PIConGPU is an extremely scalable and platform portable application for particle-in-cell simulations. While we mainly use it for studying laser-plasma interactions, it has also been used for astrophysics studies of the Kelvin-Helmholtz-instability.
PIConGPU has been a finalist for the prestigious Gordon-Bell-Award in 2013 and has been one of the flagship applications for a number of leading edge high performance computing (HPC) systems since then (Titan, JUWELS Booster, Frontier1, Frontier2, Frontier3). Through this work, PIConGPU has established strong ties with a lot of national and international partners, especially the underlying hardware agnostic libraries like Alpaka and Llama are now adopted in the CERN LHC software stack as well. Another collaborative effort also driven by PIConGPU is a standardization in data formats for plasma physics via openPMD, which is becoming one of the leading data standards in the community.
A snapshot from a simulation of an ultrashort, high-intensity laser pulse (orange-striped sphere) driving a plasma wave in ionized helium gas on the Oak Ridge Leadership Computing Facility’s (OLCF) Summit supercomputer. Purple areas highlight the electron density. Streams depict the stronger (red) and weaker (green and blue) electric fields. See also video on this (Link to Youtube).
This image was generated using ISAAC, a tool for visualizing simulations in real time on the Frontier supercomputer being built at OLCF. Image Courtesy of Felix Meyer/Helmholtz-Zentrum Dresden-Rossendorf.
The PIC algorithm approximates the solution of the so-called Maxwell-Vlasov equation. In this approach electric and magnetic fields are interpolated on a physical grid dividing the simulated volume into cells.
Charged particles like electrons and ions are modeled by macro-particles. Each of these describe the motion of up to several hundred real particles with same momentum by the motion of a single spatially spread-out particle distribution. The macro-particles' motion is influenced by the electric and magnetic fields on the grid.
The particle motion in turn creates currents. Following Ampère's law these currents create magnetic fields, which then are used to compute the electric fields as described by Faraday's law.
These new fields then act back on the particles, starting the next iteration cycle.
GPUs (Graphics processing units) show very high computational performance, because many processors work in parallel. In order to make the most out of this performance, the processors should work independently of each other. In case of the PIC-Algorithm this is hard to achieve, since in the electrical current deposition step, currents which are fixed to the cells have to be computed from the velocity of particles moving freely between grid cells. This motion leads to memory access patterns in which electrical current data and particle data are located at different places in the memory and parallel processes can disturb each others execution when accessing the same part of the memory. This problem was solved in our group using a novel data model for particle and grid-based data and asynchronous data transfer. This enables to compute 100s of billions of macro-particles on a GPU compute cluster.

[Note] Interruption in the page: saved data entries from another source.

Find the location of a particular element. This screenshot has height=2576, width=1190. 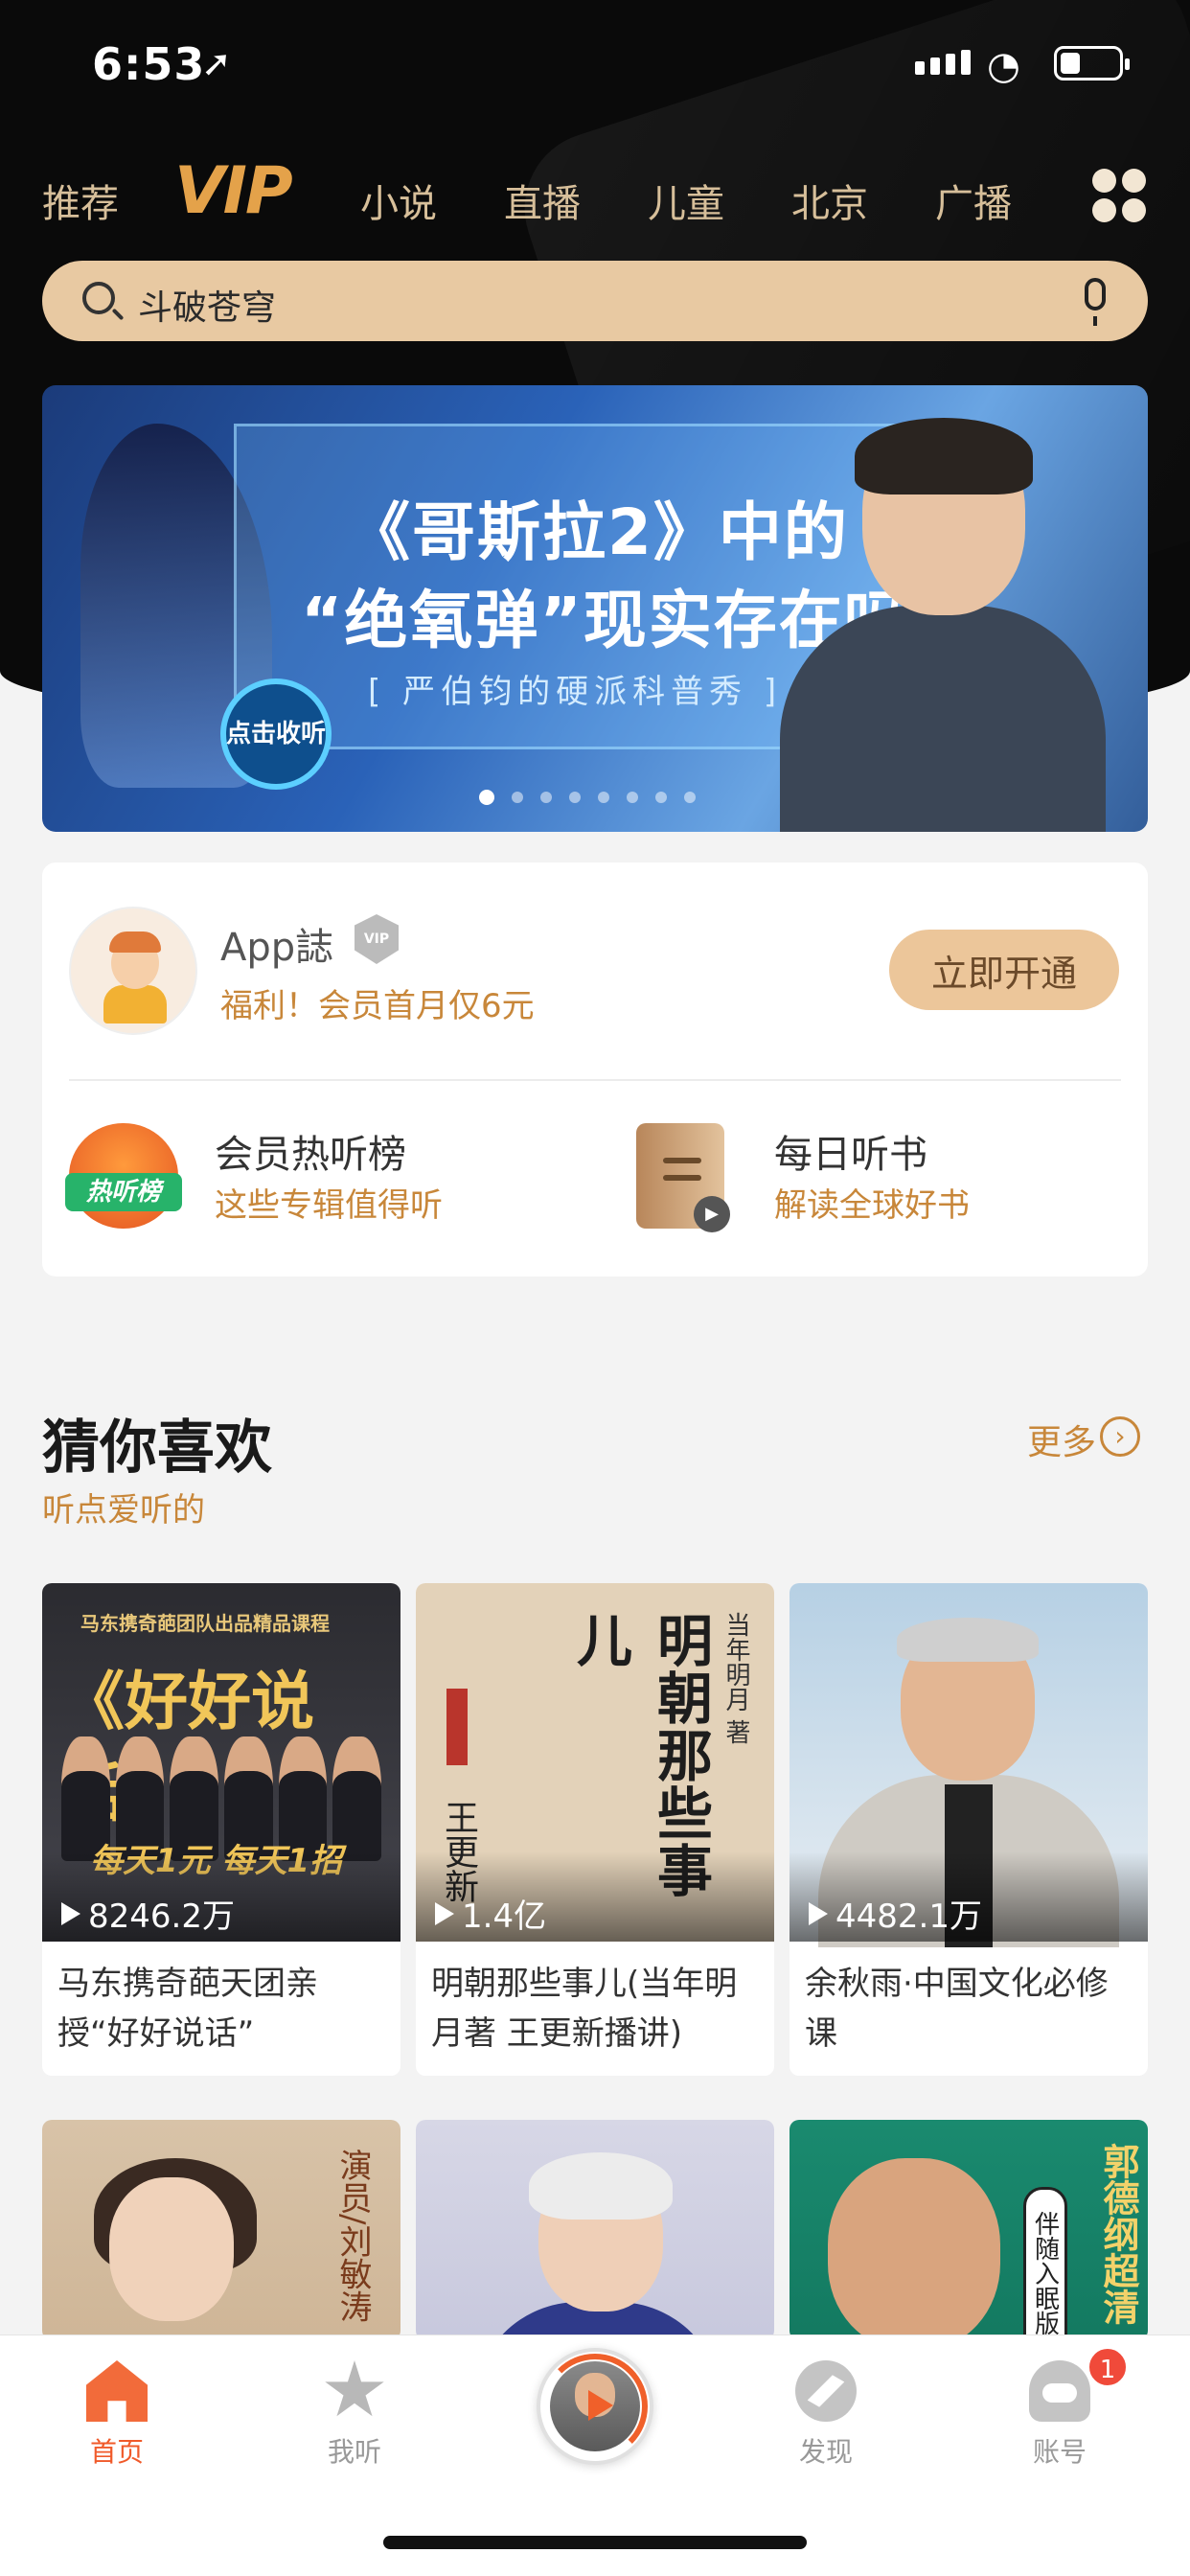

play-icon: ▶ is located at coordinates (712, 1214).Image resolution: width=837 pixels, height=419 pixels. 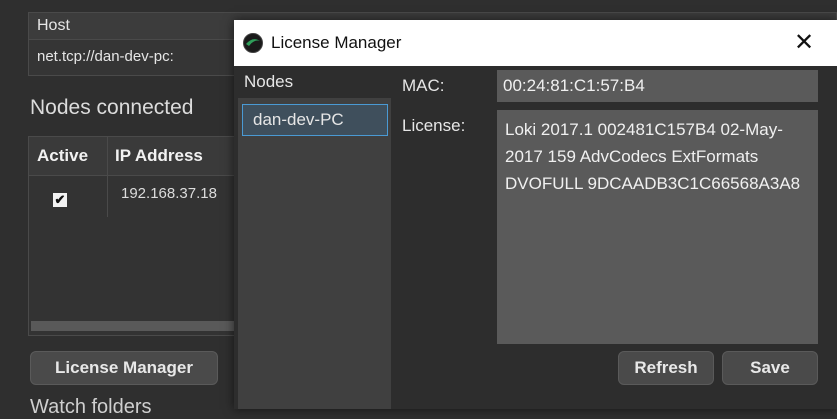 What do you see at coordinates (253, 43) in the screenshot?
I see `loki-app-icon` at bounding box center [253, 43].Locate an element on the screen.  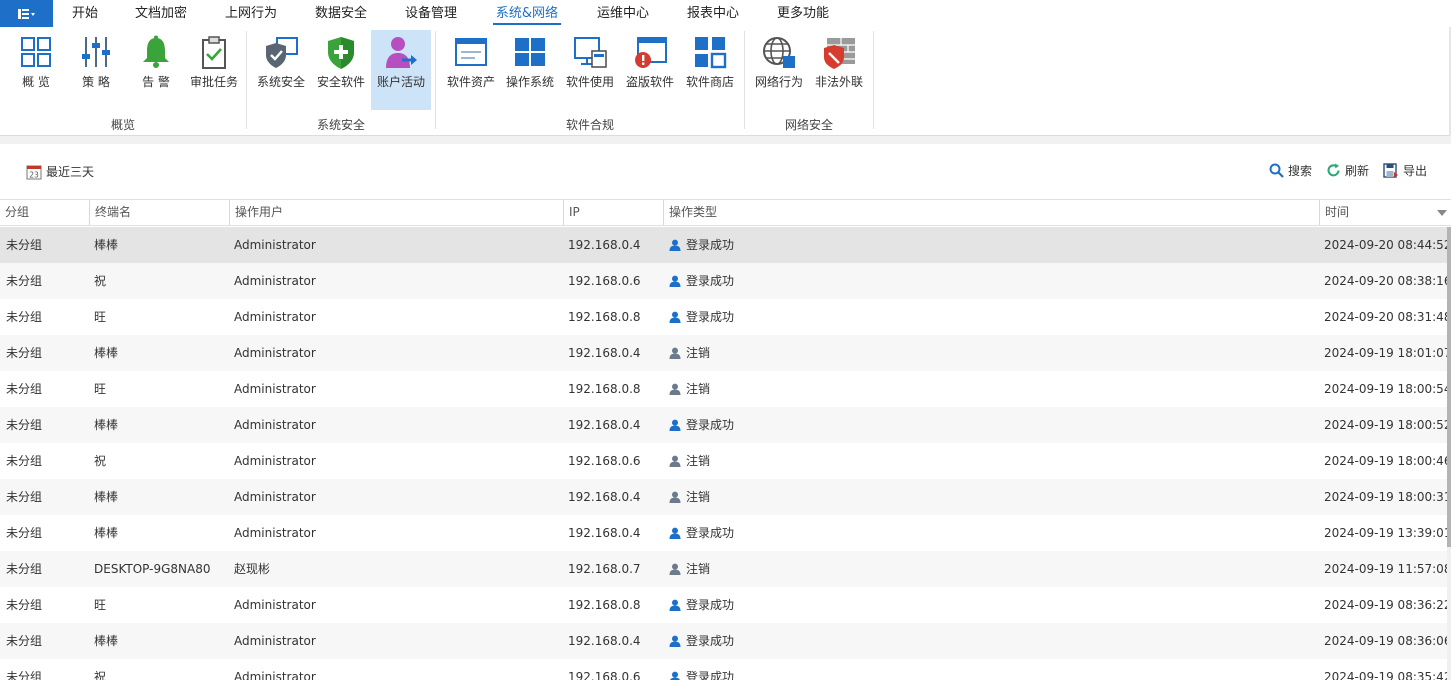
menu-tab-8: 更多功能 is located at coordinates (803, 14).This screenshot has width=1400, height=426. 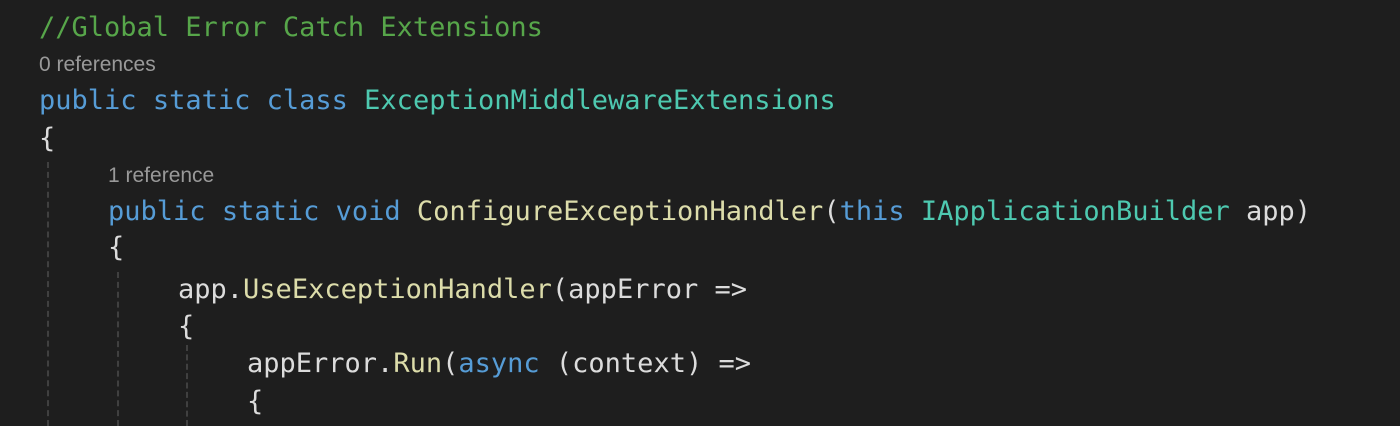 I want to click on codelens-method-references: 1 reference, so click(x=161, y=176).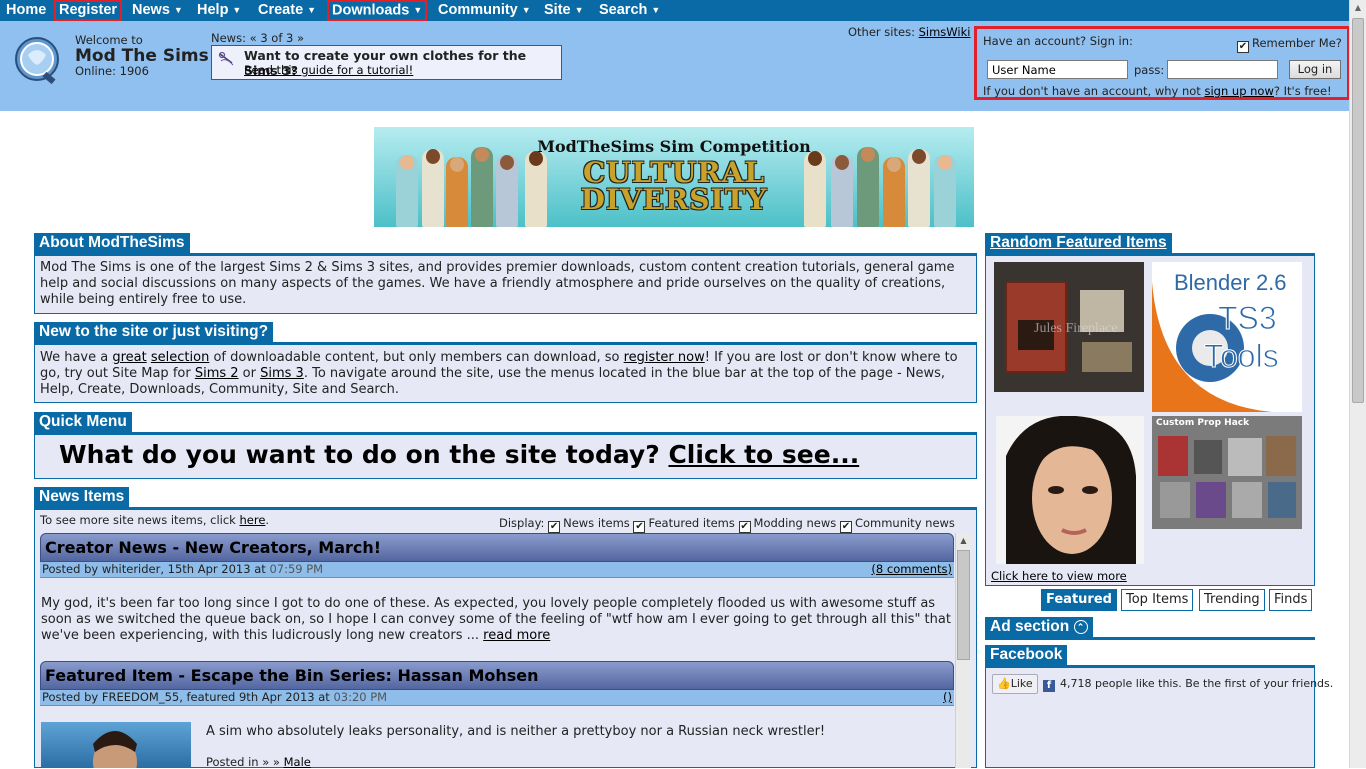 The image size is (1366, 769). What do you see at coordinates (1026, 655) in the screenshot?
I see `facebook-header: Facebook` at bounding box center [1026, 655].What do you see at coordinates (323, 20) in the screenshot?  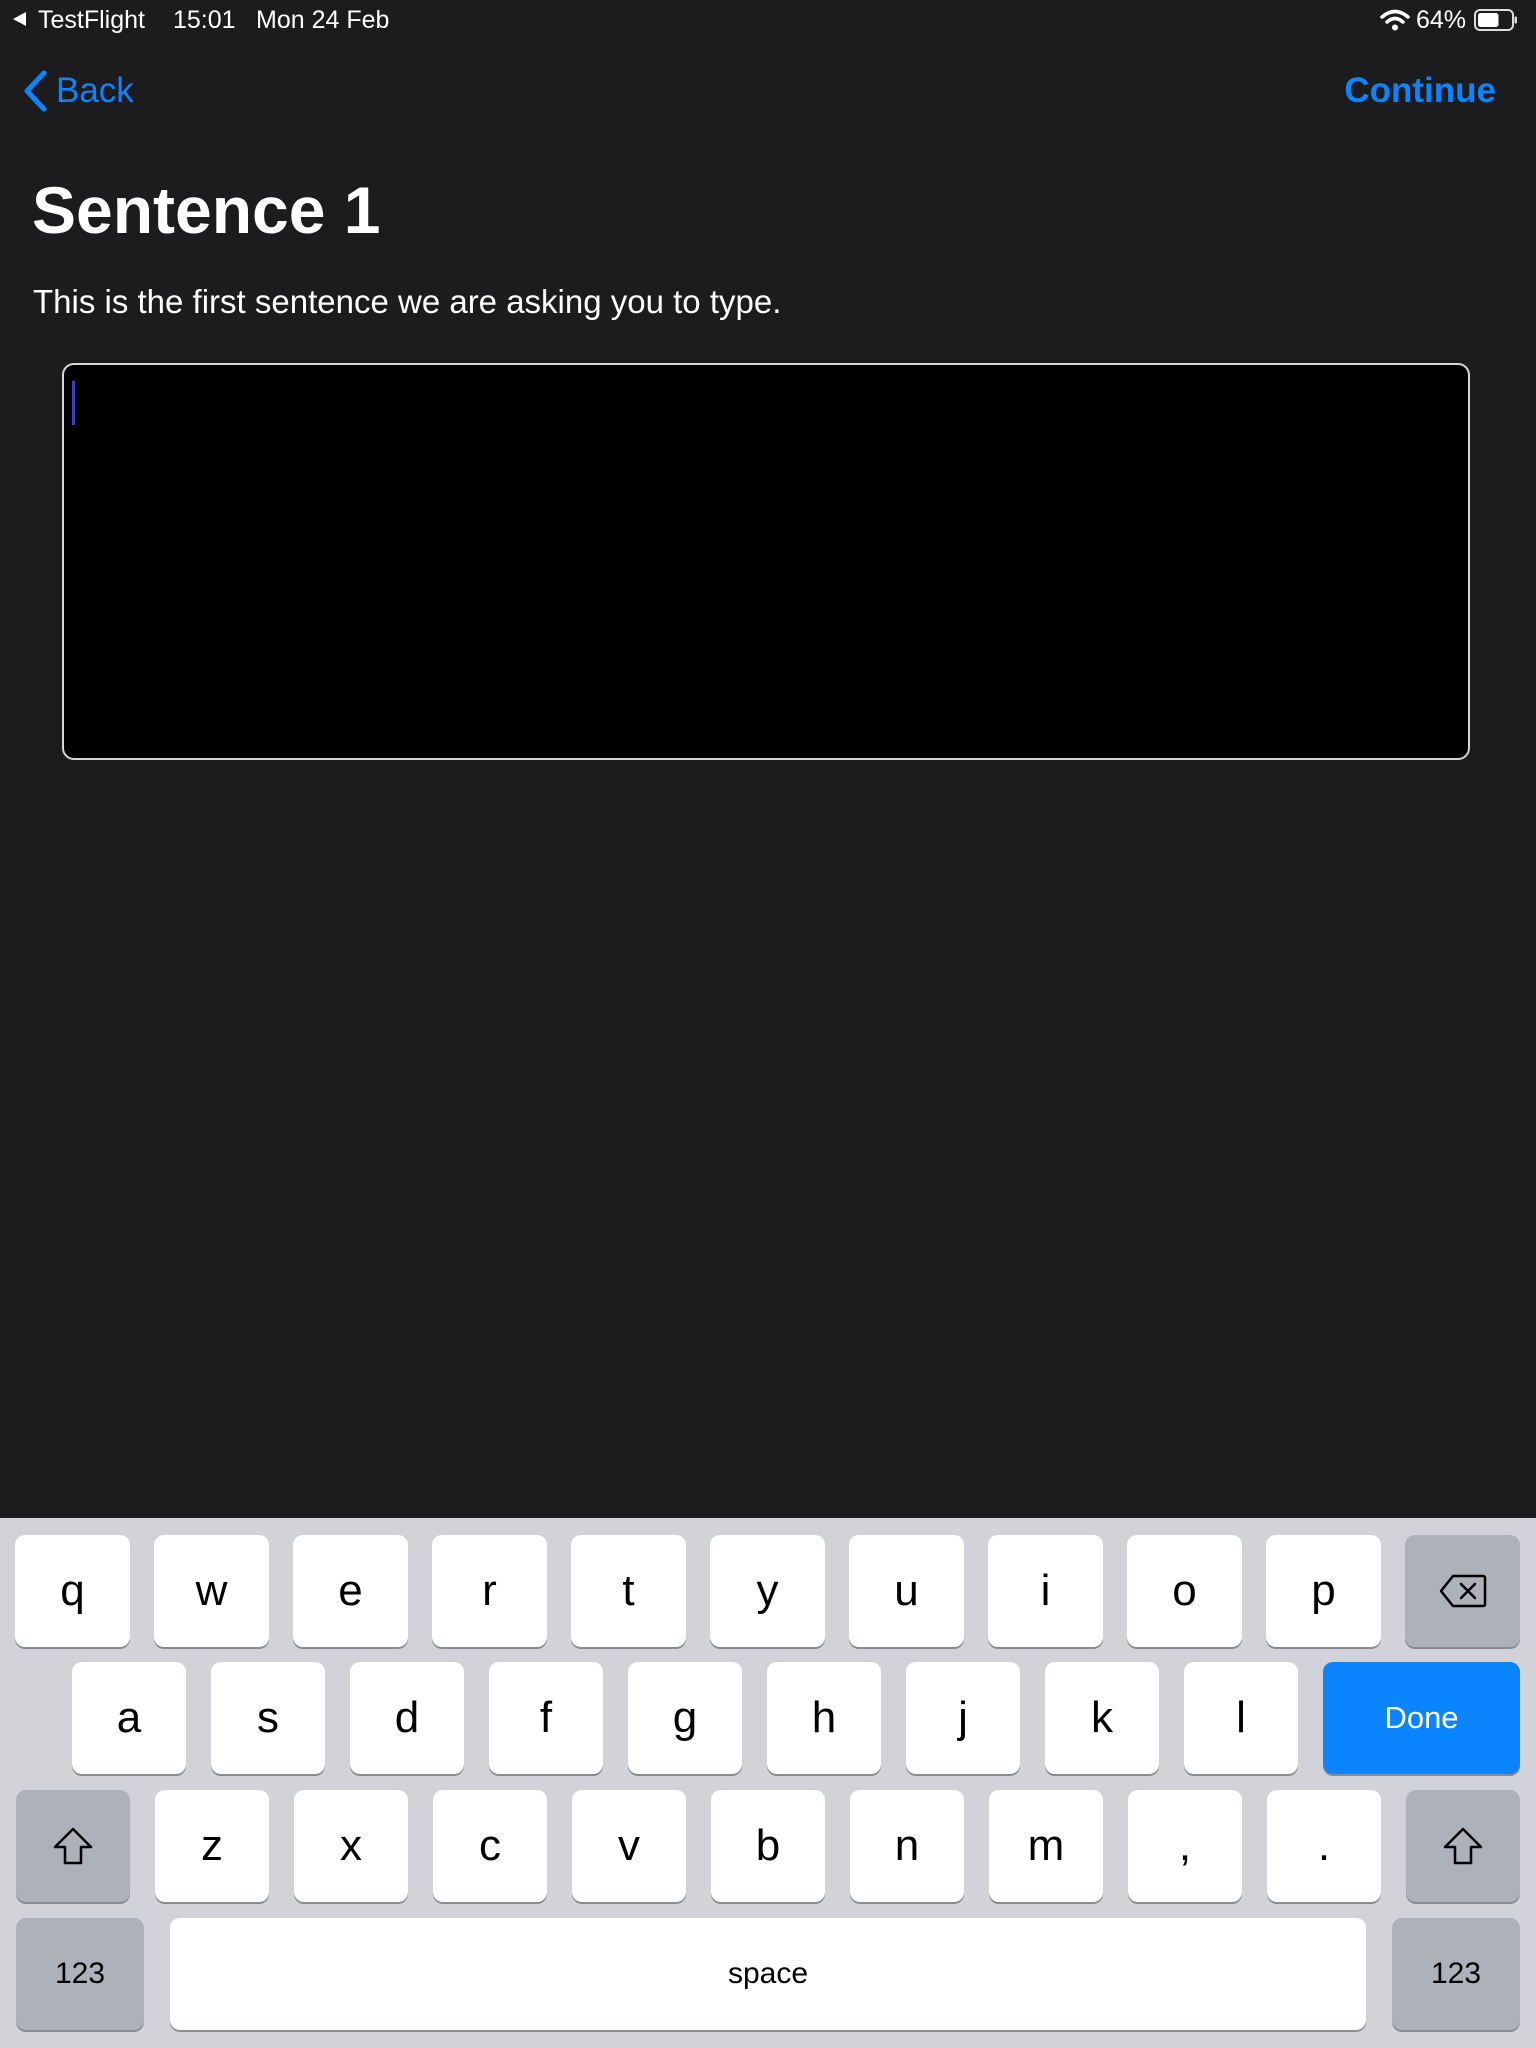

Furthermore, PIConGPU is written in a hardware agnostic way using an hierarchical system model, that is mapped to the available compute resources by the zero-overhead compile time library Alpaka. As a result, PIConGPU shows similarly great performance on all supported platforms (CPUs from all vendors, as well as AMD and NVIDIA GPUs and FPGAs).
No, because GPUs do not have enough memory to simulate large physical systems. This makes it necessary to use more than one GPU and distribute the simulated volume between the GPUs.
The problem with this approach is the data transfer between GPUs. For this, data has to be transferred from the GPU to the main memory of the computer housing the GPU. The data has then to be sent via network to the other computers housing the other GPUs
This process normally takes a long time and GPUs have to wait for the end of the data transfer before continuing their computations.
We were able to solve this problem by interleaving the data transfer between GPUs and the computation on a single GPU, so that the GPUs can execute the algorithmic steps continuously without interruption.
We want to speed up the time of the simulation to reduce the time between the start of the simulation and the reception of the final result. With GPUs this speed up can mean that a simulation that normally takes a week to finish can finish within a few hours. This enables creating digital twins of lab experiments for day-to-day simulation feedback within an experimental campaign instead of weeks between experiments and simulation results.